____ Records for the task

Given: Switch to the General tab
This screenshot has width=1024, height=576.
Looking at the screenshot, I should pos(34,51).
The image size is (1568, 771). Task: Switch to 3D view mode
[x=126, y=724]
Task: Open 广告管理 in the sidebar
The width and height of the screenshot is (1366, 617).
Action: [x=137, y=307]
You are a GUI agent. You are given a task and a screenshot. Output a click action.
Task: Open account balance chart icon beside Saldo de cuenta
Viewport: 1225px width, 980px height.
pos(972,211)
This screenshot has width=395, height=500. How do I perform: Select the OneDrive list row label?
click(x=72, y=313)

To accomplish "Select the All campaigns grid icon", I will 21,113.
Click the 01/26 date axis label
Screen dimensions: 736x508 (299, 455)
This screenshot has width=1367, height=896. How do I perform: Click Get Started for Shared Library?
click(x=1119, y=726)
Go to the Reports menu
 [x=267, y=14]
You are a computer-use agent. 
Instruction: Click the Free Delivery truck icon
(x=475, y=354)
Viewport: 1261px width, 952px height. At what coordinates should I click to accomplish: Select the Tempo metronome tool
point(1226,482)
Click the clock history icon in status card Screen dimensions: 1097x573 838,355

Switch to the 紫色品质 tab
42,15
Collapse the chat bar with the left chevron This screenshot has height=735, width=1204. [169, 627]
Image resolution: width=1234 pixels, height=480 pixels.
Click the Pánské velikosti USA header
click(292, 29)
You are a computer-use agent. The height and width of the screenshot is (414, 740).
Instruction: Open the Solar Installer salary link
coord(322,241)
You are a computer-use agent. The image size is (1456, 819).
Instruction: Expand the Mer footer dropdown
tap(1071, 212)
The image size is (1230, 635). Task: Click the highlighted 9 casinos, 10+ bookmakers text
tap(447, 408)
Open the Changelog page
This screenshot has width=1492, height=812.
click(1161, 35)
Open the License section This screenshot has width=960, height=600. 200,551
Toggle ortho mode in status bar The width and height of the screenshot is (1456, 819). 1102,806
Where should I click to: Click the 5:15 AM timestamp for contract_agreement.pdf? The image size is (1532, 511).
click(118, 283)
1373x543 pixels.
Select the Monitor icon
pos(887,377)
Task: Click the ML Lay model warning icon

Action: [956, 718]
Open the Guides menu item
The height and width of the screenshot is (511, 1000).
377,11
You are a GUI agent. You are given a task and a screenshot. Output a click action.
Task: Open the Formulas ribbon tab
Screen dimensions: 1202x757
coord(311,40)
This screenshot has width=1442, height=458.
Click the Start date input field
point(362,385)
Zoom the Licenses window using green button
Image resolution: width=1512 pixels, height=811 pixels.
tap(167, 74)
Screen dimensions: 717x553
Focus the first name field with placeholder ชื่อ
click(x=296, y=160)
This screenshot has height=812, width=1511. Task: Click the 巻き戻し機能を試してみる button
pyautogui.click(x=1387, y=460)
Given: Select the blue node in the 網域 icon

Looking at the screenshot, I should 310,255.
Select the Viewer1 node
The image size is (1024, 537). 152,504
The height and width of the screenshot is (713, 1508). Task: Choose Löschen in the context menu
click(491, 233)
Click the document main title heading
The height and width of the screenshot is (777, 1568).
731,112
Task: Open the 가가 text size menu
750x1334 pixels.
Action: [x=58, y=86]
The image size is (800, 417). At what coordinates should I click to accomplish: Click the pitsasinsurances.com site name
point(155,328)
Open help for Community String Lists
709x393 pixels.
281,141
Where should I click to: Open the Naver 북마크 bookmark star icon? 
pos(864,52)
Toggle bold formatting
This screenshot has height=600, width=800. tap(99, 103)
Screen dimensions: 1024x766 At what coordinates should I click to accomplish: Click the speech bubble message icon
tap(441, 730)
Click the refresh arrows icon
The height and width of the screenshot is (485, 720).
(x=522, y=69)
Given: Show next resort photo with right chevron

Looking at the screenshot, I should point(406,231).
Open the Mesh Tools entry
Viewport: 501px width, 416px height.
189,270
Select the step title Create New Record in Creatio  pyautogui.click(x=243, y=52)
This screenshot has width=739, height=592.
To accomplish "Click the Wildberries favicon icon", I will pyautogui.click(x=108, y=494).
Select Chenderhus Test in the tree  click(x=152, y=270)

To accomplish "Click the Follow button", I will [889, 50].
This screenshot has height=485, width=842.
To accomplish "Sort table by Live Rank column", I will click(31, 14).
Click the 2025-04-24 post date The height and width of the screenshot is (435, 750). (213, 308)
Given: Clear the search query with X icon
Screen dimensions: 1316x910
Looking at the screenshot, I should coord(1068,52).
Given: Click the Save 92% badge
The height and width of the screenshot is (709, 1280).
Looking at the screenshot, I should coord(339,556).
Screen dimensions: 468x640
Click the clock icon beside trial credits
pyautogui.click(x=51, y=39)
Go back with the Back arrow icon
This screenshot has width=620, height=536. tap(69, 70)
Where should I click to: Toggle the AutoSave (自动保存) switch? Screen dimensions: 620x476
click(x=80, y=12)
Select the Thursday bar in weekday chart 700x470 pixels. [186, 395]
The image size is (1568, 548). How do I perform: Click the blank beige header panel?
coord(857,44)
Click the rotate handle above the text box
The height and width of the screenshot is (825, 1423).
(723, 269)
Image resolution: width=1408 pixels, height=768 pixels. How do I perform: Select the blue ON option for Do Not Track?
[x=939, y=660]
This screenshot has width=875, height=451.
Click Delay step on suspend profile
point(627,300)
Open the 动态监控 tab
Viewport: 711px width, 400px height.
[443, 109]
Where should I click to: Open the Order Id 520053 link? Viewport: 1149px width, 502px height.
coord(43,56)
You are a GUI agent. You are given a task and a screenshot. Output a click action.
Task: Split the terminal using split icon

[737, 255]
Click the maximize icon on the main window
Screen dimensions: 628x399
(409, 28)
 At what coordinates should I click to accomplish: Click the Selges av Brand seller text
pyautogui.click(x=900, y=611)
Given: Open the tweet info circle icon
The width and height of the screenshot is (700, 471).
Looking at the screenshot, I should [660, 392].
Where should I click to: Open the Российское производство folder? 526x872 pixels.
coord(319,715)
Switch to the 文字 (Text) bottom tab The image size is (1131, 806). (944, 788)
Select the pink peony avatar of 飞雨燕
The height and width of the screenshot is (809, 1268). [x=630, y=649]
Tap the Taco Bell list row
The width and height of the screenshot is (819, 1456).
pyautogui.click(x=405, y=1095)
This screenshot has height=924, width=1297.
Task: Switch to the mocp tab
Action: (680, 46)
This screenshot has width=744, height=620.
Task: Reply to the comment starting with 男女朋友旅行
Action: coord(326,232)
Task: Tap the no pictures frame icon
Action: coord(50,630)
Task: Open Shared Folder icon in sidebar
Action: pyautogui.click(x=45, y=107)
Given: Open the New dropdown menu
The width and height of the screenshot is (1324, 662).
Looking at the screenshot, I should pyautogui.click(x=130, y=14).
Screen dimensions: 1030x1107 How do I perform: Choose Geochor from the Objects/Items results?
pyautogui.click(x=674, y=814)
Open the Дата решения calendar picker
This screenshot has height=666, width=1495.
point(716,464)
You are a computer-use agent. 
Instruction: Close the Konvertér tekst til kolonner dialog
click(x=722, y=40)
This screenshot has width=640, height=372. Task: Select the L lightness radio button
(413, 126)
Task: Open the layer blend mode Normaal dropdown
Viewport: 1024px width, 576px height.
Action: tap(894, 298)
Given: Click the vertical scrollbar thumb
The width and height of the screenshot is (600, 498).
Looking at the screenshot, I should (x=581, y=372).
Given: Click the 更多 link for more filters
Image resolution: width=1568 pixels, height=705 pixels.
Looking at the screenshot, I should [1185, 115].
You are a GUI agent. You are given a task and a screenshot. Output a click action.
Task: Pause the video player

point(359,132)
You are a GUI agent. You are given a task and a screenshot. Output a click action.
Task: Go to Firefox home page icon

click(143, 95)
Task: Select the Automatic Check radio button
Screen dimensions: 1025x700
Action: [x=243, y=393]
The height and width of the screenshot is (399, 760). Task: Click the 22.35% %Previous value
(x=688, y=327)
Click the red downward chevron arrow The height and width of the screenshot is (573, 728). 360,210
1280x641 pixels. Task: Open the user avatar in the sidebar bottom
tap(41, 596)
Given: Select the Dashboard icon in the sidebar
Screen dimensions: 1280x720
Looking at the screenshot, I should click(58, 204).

________

Activity
Show every line of the material above in which "status" is present.

Reply
Click the clock history icon in status card Screen dimensions: 1097x573 838,355
Toggle ortho mode in status bar The width and height of the screenshot is (1456, 819). 1102,806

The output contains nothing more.